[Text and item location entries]
BEGIN
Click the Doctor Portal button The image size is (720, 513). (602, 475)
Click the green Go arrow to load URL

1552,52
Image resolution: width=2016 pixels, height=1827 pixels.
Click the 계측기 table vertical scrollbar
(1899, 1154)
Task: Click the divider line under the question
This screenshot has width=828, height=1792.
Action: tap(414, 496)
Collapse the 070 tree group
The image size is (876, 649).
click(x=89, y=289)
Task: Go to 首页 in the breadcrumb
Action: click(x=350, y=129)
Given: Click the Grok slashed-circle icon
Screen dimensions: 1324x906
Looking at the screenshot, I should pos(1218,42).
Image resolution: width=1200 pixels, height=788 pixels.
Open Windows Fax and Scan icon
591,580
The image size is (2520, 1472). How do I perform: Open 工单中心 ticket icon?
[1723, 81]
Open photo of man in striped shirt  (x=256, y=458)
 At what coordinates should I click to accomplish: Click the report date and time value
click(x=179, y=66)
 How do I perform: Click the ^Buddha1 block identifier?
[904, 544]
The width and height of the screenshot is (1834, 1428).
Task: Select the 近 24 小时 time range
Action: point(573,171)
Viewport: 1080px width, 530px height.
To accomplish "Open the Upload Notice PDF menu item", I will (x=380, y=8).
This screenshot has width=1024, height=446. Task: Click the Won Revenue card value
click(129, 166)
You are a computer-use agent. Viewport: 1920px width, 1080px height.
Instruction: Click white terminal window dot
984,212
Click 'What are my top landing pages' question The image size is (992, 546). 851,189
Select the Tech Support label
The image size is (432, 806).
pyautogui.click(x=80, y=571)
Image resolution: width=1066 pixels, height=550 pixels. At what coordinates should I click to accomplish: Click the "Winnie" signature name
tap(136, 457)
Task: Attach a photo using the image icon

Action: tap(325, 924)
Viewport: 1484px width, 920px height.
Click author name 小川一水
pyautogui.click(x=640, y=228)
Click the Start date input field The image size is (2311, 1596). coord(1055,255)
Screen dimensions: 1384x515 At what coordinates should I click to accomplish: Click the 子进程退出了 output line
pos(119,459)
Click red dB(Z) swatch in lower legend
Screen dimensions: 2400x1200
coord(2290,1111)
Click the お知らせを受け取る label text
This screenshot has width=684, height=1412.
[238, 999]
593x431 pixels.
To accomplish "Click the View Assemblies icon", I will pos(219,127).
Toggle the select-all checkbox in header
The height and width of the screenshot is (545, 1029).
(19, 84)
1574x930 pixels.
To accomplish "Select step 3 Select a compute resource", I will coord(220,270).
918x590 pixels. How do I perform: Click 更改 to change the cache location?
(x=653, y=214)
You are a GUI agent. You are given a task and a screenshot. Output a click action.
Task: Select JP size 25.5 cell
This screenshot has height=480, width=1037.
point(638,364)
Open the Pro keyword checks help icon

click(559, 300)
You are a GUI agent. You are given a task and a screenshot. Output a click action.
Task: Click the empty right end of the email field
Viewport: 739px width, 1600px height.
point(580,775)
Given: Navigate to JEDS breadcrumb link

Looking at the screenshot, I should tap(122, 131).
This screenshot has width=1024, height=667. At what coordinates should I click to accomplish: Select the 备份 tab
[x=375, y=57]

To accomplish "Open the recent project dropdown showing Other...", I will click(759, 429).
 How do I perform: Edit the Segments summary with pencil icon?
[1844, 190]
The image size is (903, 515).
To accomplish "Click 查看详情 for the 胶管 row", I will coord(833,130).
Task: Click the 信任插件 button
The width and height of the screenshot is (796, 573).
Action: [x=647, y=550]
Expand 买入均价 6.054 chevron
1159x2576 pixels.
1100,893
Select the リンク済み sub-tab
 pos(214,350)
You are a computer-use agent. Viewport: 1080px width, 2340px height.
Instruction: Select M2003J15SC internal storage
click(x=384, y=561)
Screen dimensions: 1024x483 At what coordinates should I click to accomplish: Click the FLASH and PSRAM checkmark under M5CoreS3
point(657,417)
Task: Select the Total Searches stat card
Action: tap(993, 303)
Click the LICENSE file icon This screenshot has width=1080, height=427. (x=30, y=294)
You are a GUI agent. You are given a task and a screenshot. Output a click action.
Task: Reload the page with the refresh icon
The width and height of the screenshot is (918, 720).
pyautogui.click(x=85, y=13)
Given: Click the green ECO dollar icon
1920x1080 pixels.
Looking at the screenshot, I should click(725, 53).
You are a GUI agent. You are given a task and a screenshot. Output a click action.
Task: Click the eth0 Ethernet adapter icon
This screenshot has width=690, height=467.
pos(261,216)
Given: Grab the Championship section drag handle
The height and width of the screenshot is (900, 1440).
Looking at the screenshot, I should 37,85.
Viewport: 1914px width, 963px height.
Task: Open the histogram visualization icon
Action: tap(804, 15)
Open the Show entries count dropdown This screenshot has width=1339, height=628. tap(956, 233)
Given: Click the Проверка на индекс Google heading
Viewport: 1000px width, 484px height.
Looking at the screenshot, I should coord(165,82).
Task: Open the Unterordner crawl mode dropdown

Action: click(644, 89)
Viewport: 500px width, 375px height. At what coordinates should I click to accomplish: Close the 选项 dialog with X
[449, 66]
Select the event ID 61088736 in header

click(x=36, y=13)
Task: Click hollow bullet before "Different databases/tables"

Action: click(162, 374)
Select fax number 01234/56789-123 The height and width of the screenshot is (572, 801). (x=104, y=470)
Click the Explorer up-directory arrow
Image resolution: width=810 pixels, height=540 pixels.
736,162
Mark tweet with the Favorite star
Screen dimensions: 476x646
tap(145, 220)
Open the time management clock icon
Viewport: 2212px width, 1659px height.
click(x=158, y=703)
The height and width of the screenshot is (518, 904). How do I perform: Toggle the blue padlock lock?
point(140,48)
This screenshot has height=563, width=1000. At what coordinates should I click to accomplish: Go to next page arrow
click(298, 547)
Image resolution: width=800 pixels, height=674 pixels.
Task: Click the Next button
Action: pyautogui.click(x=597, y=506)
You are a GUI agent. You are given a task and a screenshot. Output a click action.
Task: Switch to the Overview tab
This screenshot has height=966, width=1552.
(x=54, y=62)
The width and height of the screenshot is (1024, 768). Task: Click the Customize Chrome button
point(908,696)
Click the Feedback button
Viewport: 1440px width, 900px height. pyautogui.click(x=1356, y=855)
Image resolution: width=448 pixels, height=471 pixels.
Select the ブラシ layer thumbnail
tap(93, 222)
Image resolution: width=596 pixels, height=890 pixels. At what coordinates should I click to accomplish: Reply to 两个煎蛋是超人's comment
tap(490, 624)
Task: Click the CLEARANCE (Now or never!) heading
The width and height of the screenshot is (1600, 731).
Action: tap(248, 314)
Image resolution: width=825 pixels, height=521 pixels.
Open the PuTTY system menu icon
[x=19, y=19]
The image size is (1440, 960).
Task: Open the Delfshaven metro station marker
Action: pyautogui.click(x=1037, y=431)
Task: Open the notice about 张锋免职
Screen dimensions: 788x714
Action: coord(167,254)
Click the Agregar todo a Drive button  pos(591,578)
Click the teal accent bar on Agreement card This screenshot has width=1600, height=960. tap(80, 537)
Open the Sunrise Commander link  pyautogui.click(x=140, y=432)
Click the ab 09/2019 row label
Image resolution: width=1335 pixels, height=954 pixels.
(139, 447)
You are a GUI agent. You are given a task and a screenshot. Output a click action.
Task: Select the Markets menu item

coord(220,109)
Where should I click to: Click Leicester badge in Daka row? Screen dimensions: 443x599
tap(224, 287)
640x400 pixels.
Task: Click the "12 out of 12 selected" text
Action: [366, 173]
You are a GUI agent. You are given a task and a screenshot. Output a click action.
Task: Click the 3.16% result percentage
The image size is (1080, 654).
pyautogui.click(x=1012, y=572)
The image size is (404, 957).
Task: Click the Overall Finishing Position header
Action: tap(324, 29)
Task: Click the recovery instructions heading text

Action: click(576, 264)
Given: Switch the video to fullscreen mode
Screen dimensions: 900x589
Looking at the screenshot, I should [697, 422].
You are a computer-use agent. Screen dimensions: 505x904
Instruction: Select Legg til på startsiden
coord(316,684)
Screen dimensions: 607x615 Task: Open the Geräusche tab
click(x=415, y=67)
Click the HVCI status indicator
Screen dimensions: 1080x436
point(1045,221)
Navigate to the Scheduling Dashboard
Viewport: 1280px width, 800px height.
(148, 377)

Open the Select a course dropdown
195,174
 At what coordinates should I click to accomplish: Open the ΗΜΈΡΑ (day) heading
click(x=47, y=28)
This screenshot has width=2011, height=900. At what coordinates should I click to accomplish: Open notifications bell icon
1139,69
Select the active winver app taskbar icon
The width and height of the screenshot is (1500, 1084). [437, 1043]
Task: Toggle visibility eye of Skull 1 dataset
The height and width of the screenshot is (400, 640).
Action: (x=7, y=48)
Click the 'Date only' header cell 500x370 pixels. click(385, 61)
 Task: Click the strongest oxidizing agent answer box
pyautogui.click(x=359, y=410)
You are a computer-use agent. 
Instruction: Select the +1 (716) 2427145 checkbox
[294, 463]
END
▸ **Exercise goal**: Repeat word for word the lines of the data from the line with "Given: Grab the" to the line with "Select fax number", including both of those lines.

▸ **Exercise response**:
Given: Grab the Championship section drag handle
The height and width of the screenshot is (900, 1440).
Looking at the screenshot, I should 37,85.
Viewport: 1914px width, 963px height.
Task: Open the histogram visualization icon
Action: tap(804, 15)
Open the Show entries count dropdown This screenshot has width=1339, height=628. tap(956, 233)
Given: Click the Проверка на индекс Google heading
Viewport: 1000px width, 484px height.
Looking at the screenshot, I should coord(165,82).
Task: Open the Unterordner crawl mode dropdown

Action: click(644, 89)
Viewport: 500px width, 375px height. At what coordinates should I click to accomplish: Close the 选项 dialog with X
[449, 66]
Select the event ID 61088736 in header

click(x=36, y=13)
Task: Click hollow bullet before "Different databases/tables"

Action: click(162, 374)
Select fax number 01234/56789-123 The height and width of the screenshot is (572, 801). (x=104, y=470)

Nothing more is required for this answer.